TFSA VS RRSP
Thank you to Angela Hung of financialtechtools.ca for this excellent breakdown between the TFSA and RRSP
TFSA VS RRSP: DEPOSITS
So in the Deposit phase, we look at:
- Contribution Room
- Carry Forward
- Tax Deductibility
- Tax Treatment of Growth
TFSA: $6,000 if you never opened a TFSA, you can contribute up to $69,500 today.
- $5,000 for each year from 2009 to 2012;
- $5,500 for each of 2013 and 2014;
- $10,000 for 2015;
- $5,500 for each of 2016, 2017 and 2019
- $6,000 for each of 2019 and 2020
RRSP: 18% of your 2020 pre-tax earned income or $27,230. So for example if you earned $60,000, then your deduction limit would be $10,800 (18% x $60,000). If you earned $200,000, then your deduction limit would be capped at the max limit of $27,230.
TFSA: You can carry forward your unused contribution room indefinitely, as long as your a Canadian resident, older than age 18 with a valid social insurance number.
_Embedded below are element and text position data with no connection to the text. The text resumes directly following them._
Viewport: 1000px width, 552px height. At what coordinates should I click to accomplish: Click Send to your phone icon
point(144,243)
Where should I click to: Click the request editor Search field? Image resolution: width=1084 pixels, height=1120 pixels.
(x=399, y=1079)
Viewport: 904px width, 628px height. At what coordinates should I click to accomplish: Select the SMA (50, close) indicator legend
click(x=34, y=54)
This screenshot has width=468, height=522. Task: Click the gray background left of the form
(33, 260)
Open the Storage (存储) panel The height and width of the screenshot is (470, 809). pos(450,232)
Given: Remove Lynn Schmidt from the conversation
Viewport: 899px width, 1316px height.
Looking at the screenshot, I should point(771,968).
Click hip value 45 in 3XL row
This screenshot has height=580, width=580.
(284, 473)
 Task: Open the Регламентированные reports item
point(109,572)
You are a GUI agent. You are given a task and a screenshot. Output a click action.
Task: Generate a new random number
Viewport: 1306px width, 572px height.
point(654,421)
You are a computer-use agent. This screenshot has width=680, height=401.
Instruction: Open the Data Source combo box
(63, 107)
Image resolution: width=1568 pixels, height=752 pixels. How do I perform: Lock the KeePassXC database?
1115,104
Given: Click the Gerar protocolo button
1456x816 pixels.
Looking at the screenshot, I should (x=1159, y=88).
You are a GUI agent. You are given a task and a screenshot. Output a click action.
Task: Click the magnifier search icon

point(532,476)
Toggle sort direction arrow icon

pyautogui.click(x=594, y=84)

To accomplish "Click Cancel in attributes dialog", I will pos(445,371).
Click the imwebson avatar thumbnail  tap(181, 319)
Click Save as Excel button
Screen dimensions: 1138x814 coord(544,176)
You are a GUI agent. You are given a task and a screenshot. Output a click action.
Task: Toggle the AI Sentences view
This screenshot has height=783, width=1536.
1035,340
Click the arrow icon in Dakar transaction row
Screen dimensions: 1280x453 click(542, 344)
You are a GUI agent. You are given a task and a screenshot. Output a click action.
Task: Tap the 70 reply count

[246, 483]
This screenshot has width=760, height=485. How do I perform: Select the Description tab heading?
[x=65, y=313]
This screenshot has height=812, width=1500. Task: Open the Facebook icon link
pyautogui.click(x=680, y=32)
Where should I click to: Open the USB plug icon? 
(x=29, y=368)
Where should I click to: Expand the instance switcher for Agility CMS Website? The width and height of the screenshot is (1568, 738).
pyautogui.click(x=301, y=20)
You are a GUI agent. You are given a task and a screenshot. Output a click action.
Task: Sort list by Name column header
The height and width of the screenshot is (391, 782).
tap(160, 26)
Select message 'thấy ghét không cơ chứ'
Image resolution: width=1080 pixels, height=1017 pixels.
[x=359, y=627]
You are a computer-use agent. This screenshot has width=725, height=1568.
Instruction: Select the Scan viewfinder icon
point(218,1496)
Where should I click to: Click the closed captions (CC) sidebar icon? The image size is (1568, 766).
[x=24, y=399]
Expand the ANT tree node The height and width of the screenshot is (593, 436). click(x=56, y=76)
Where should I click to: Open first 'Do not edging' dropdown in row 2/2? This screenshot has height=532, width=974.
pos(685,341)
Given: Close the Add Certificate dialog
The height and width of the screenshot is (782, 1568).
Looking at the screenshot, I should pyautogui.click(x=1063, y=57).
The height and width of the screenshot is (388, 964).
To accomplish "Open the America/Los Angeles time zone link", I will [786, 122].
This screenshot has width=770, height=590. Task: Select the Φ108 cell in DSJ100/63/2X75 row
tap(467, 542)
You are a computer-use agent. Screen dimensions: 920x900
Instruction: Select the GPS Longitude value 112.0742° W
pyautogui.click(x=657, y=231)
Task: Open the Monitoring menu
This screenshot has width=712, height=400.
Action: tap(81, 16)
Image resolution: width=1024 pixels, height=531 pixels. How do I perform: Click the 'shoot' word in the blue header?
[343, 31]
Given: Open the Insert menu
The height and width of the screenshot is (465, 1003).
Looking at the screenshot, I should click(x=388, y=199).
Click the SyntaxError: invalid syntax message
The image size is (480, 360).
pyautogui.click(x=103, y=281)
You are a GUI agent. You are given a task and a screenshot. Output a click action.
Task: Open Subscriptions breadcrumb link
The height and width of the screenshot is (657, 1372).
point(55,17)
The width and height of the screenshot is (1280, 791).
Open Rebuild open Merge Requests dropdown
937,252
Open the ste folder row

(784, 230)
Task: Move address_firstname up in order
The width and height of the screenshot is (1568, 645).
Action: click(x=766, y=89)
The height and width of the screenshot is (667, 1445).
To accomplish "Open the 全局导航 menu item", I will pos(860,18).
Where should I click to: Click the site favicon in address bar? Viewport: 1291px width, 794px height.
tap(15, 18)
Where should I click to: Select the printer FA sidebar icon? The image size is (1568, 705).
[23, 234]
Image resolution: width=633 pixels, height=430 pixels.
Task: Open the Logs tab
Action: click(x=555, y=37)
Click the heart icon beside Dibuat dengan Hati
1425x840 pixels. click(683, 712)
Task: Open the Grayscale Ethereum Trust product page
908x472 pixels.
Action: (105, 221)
Withdrawals will usually result in new contribution room.
RRSP: You can carry forward your unused contribution room until the age of 71 when you have to convert your RRSP to a RRIF. Any withdrawals made from your RRSP will not result in new contribution room.
TFSA: You are contributing to your TFSA with After-tax dollars.
RRSP: You are contributing to your RRSP with Pre-tax dollars.
TFSA: Contributions are not tax deductible.
RRSP: Contributions are tax deductible. (If you’re interested in your tax savings, you should check out our calculator on our 2020 RRSP Campaign post: https://financialtechtools.ca/2020-rrsp-campaign/)
Tax Treatment of Growth
TFSA: The growth inside a TFSA is tax free therefore it’s a great savings vehicle for immediate objectives such as a down payment for a home.
RRSP: The growth inside an RRSP is tax deferred, which means at withdrawal, you will need to pay tax, therefore it’s a good choice for long term goals such as retirement.